The task ::
The line containing "How do I perform: Open the password" and every line after it to the end of the records: set those down exactly, without any pictures.

Provided records ::

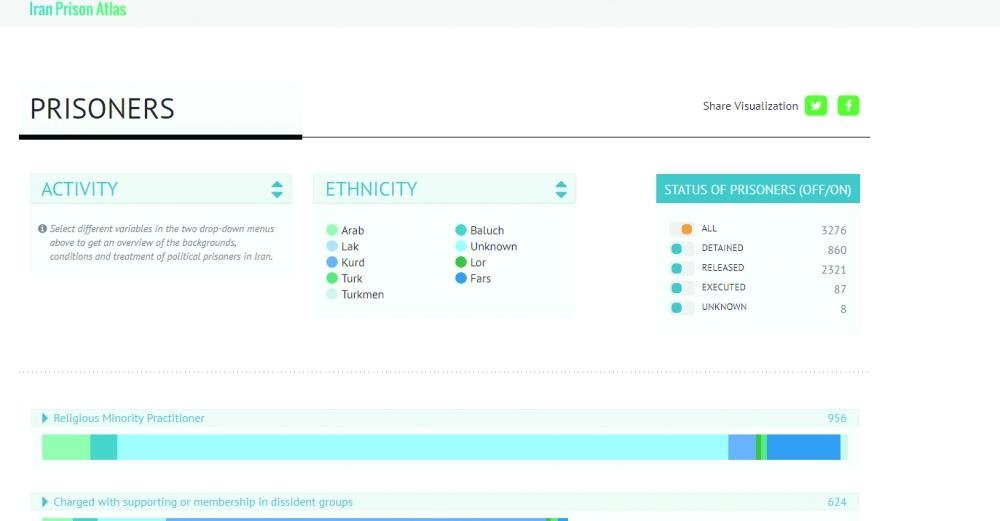This screenshot has height=521, width=1000.
Task: Expand the dissident groups membership row
Action: click(x=45, y=502)
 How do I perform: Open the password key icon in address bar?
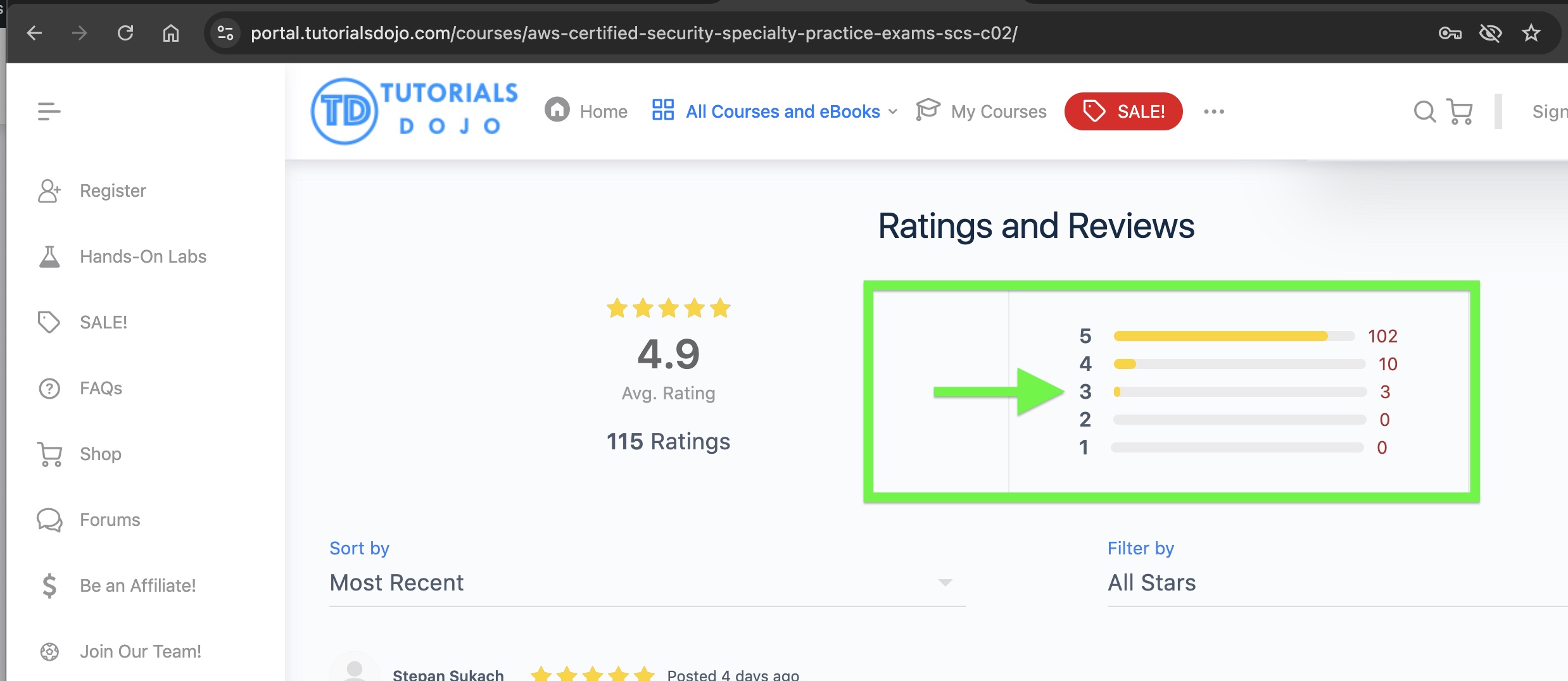pos(1450,33)
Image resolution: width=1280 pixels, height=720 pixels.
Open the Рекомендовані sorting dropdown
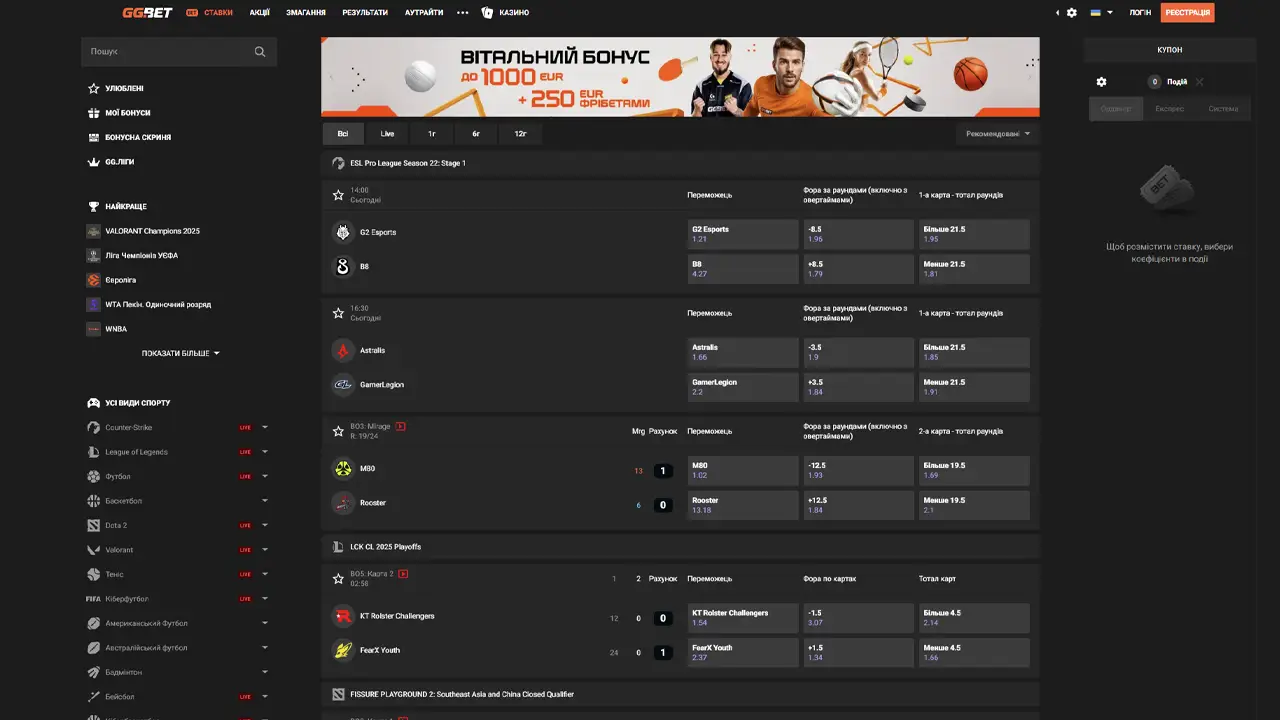(x=997, y=133)
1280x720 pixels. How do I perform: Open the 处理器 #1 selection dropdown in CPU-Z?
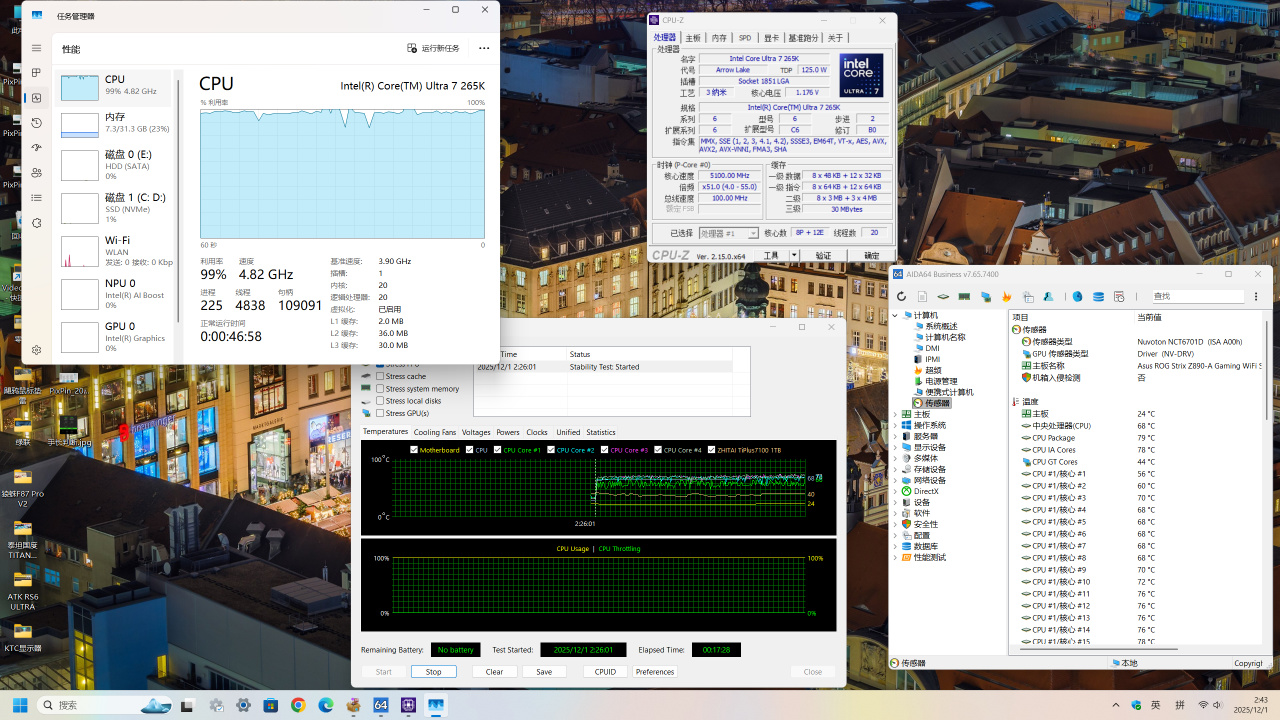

Task solution ::
 How do I perform: Open the password key icon in address bar?
pos(1450,33)
Image resolution: width=1280 pixels, height=720 pixels.
Open the Рекомендовані sorting dropdown
(x=997, y=133)
1280x720 pixels. How do I perform: Open the 处理器 #1 selection dropdown in CPU-Z?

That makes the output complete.